▶ **EXERCISE DETAILS**: Set down the material in full. Keep every line exactly as it is.

Segment Start: RECORDS SHOWN

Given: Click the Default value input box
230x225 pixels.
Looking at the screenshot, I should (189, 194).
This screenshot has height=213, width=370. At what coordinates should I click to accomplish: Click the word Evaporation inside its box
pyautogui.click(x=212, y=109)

Segment End: RECORDS SHOWN

▶ **EXPECTED OUTPUT**:
Given: Click the Default value input box
230x225 pixels.
Looking at the screenshot, I should (189, 194).
This screenshot has height=213, width=370. At what coordinates should I click to accomplish: Click the word Evaporation inside its box
pyautogui.click(x=212, y=109)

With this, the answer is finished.